Hi everyone. I hope that you are awake! I’m William and this is Pierre and we are both from the Network Load Balancer team at Criteo. Today, we are going to talk about transitioning from ticketing to a Load Balancer-as-a-Service. This subject, interestingly, you will find some connections with the presentation from this morning from Booking or GitHub.
I won’t enter too much into some gory details because this morning there was an awesome talk about that from Booking and GitHub, but we’ll try to focus more on what’s specific to Criteo. The first thing we did as a team at that time was to define APIs for our end users. The way we introduced these APIs was by writing our own DSL and API extension for our existing execution environment. The goal here was to have the exact same primitives everywhere, again so that people can see the network as a flattened environment completely agnostic from the execution environment. This, for sure, was tightly linked to the Consul registration.
I took a small example here. So, you have someone defining an app with a port and with a network service data set, which is in fact a matter of adding metadata. The first part here for these folks are apparently to create a service named superservice and under the domain criteo.net. Their visibility, this is a public service and they have a strategy regarding the DNS entries we would generate.

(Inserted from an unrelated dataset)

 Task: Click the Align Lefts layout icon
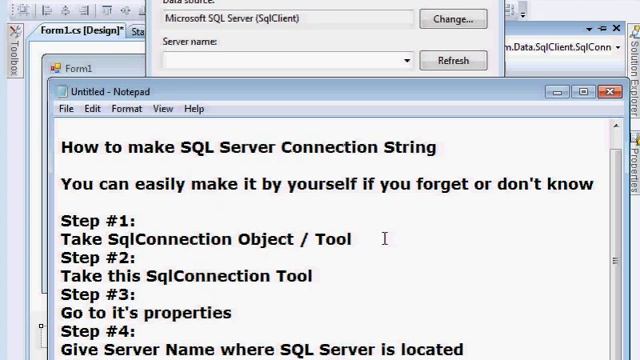click(47, 10)
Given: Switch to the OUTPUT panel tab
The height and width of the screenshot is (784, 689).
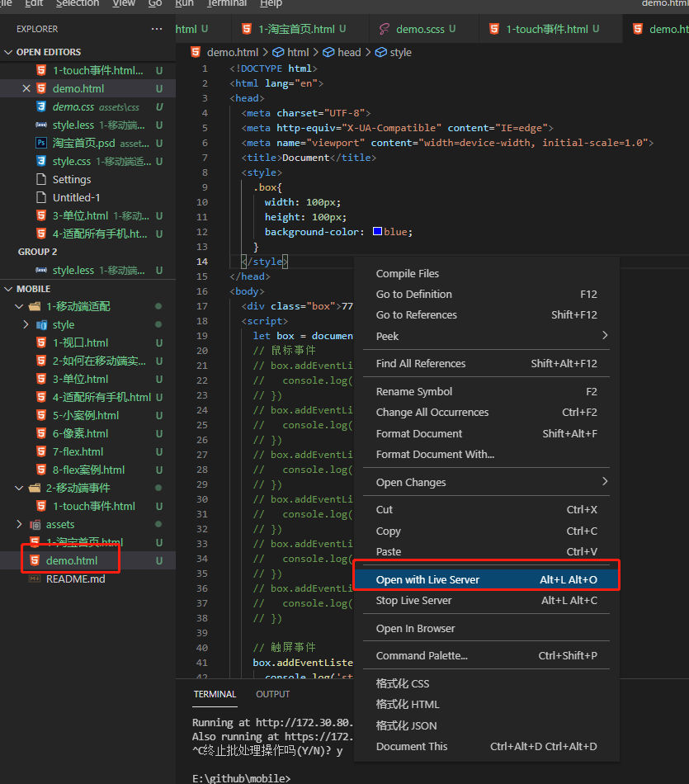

Then, they can specify stuff related to HTTP. For example, they want a redirection between HTTP and HTTPS to be enforced.
Finally, at the end they can introduce routing features through these semantics, let’s say. For example, here you see that they almost do a sort of canary, meaning that for 20% of the requests on foo and bar they redirect the traffic to the foobar app, which sits within our DC. Same, they are able to offload stuff such as the security policies to an existing app. So, it fits quite well with the microservice approach where you have existing services and you can reuse them when you deploy a new app.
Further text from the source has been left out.